Your assignment:
From the first line through the one containing "Task: Open the torsdag 20 apr day link", restate the listing word for word, and give no other lines.

Information given:
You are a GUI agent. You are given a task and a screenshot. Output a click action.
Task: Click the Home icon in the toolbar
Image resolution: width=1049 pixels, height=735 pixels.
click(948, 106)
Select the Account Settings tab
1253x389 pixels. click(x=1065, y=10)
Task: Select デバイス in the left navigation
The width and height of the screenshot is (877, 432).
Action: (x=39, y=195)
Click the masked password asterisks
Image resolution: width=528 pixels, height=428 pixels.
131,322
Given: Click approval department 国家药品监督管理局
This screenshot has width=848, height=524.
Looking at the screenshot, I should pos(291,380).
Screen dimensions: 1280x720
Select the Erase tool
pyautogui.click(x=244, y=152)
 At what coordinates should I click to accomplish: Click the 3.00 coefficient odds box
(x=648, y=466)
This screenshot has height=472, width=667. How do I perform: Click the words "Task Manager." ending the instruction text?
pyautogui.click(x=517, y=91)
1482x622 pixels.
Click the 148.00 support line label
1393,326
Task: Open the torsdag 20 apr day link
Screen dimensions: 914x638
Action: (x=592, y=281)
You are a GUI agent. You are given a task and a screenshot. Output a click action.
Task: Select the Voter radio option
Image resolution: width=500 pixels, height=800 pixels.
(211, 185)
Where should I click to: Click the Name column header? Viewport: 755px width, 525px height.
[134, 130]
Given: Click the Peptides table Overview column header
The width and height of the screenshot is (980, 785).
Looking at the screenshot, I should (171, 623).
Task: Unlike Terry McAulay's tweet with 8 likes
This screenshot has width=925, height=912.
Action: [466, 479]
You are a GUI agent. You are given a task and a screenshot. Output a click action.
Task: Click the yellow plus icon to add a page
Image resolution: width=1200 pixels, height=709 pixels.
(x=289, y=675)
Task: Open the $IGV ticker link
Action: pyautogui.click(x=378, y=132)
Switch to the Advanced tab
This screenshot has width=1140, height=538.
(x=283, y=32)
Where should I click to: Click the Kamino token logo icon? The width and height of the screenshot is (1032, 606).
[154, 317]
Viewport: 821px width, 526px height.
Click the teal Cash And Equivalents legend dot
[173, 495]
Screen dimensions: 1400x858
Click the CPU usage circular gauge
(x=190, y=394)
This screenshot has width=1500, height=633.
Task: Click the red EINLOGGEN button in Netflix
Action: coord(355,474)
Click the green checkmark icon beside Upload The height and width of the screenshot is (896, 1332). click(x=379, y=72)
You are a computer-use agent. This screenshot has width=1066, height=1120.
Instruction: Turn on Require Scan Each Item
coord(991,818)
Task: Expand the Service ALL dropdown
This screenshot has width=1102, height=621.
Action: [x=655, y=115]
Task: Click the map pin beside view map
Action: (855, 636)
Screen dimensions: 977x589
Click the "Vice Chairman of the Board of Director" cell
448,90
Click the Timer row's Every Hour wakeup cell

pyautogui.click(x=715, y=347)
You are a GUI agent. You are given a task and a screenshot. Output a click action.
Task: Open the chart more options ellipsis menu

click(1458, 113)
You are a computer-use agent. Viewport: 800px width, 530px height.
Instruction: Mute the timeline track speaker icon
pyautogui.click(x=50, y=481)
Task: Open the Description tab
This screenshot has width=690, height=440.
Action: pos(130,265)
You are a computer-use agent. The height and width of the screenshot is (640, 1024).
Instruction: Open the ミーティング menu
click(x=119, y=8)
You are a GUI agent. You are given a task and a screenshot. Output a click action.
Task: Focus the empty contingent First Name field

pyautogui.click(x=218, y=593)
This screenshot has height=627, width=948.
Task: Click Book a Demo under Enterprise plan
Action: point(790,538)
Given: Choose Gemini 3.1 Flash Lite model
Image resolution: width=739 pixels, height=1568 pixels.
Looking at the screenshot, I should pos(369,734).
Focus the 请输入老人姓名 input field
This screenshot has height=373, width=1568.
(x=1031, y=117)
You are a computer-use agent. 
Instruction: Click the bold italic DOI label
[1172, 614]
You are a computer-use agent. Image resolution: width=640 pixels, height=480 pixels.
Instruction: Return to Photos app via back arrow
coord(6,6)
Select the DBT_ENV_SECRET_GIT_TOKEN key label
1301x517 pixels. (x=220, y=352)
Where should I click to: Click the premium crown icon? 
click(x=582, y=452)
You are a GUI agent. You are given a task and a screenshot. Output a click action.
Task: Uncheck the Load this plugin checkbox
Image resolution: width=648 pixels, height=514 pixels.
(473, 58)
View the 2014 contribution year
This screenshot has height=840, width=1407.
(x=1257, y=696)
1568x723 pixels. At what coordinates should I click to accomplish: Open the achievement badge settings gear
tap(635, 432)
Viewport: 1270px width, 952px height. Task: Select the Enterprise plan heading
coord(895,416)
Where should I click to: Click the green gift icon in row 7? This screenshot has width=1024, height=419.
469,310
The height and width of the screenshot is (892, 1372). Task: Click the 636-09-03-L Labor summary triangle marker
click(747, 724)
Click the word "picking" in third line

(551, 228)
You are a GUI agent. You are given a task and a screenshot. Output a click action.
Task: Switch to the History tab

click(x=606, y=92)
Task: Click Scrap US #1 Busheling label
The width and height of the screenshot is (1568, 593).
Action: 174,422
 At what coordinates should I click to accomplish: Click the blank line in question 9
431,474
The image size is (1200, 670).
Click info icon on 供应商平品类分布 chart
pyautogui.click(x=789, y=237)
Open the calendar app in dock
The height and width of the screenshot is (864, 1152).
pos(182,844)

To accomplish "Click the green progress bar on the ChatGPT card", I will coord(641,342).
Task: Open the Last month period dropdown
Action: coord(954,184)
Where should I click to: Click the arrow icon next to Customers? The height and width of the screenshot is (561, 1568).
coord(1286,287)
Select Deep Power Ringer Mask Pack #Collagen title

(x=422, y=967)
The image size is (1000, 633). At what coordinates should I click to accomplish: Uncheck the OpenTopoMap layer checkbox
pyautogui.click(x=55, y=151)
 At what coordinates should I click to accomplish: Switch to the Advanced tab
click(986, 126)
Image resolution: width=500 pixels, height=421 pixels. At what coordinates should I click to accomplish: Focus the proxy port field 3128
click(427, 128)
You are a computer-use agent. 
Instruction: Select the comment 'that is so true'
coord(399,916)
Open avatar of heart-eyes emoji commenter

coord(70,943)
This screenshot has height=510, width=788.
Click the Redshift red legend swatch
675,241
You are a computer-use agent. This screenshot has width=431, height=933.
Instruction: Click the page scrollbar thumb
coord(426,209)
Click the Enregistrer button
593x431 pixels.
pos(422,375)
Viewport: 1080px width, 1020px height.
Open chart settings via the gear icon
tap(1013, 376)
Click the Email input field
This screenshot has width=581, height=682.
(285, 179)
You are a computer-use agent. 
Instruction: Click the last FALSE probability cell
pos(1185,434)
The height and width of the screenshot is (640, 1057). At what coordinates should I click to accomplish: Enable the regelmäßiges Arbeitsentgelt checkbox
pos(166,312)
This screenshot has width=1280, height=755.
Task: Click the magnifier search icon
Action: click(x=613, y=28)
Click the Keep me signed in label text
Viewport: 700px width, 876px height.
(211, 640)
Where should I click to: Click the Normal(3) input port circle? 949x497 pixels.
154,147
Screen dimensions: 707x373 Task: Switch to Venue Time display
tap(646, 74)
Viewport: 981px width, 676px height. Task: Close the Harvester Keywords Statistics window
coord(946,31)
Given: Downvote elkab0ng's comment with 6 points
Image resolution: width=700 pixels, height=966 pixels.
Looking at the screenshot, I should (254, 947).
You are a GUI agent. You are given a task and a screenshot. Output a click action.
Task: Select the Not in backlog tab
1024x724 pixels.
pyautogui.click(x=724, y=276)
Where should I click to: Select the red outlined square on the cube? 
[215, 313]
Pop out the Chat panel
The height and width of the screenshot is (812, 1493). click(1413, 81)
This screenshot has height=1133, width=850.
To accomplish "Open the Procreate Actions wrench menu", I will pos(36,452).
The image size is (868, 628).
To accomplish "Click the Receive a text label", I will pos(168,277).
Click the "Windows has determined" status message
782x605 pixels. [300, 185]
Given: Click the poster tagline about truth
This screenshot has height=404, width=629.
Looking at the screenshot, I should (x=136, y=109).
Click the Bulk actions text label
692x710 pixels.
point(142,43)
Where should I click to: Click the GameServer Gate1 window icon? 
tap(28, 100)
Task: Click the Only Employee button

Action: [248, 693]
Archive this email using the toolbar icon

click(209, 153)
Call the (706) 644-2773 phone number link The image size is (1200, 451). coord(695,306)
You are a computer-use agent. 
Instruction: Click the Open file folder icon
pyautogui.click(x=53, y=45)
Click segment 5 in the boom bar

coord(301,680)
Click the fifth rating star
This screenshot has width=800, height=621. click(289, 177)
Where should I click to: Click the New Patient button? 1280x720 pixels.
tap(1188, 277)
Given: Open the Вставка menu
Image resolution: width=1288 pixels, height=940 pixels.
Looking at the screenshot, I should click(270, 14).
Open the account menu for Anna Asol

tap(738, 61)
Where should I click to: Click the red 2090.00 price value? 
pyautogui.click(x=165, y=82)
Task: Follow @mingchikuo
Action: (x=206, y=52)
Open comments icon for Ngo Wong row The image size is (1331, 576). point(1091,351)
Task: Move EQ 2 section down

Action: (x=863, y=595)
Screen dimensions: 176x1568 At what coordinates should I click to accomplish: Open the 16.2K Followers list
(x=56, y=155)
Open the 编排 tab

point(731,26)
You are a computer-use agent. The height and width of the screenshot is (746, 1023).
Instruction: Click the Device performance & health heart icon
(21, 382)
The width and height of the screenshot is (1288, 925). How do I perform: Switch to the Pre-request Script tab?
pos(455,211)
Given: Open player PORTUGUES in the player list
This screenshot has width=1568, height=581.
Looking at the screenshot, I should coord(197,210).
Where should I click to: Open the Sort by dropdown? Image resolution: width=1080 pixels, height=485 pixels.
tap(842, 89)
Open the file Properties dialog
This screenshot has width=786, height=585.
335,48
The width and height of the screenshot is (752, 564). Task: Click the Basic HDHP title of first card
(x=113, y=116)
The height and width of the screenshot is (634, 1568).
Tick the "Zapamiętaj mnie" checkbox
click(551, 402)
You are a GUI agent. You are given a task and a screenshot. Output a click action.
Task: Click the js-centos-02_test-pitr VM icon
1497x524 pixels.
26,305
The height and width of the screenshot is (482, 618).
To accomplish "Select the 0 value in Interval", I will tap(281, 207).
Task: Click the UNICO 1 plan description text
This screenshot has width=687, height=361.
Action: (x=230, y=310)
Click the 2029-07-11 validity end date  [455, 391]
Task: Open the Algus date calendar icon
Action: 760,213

Exercise response:
You are a GUI agent. You are given a task and a screenshot. Output a click action.
Task: Click the Home icon in the toolbar
Image resolution: width=1049 pixels, height=735 pixels.
click(948, 106)
Select the Account Settings tab
1253x389 pixels. click(x=1065, y=10)
Task: Select デバイス in the left navigation
The width and height of the screenshot is (877, 432).
Action: (x=39, y=195)
Click the masked password asterisks
Image resolution: width=528 pixels, height=428 pixels.
131,322
Given: Click approval department 国家药品监督管理局
This screenshot has width=848, height=524.
Looking at the screenshot, I should pos(291,380).
Screen dimensions: 1280x720
Select the Erase tool
pyautogui.click(x=244, y=152)
 At what coordinates should I click to accomplish: Click the 3.00 coefficient odds box
(x=648, y=466)
This screenshot has height=472, width=667. How do I perform: Click the words "Task Manager." ending the instruction text?
pyautogui.click(x=517, y=91)
1482x622 pixels.
Click the 148.00 support line label
1393,326
Task: Open the torsdag 20 apr day link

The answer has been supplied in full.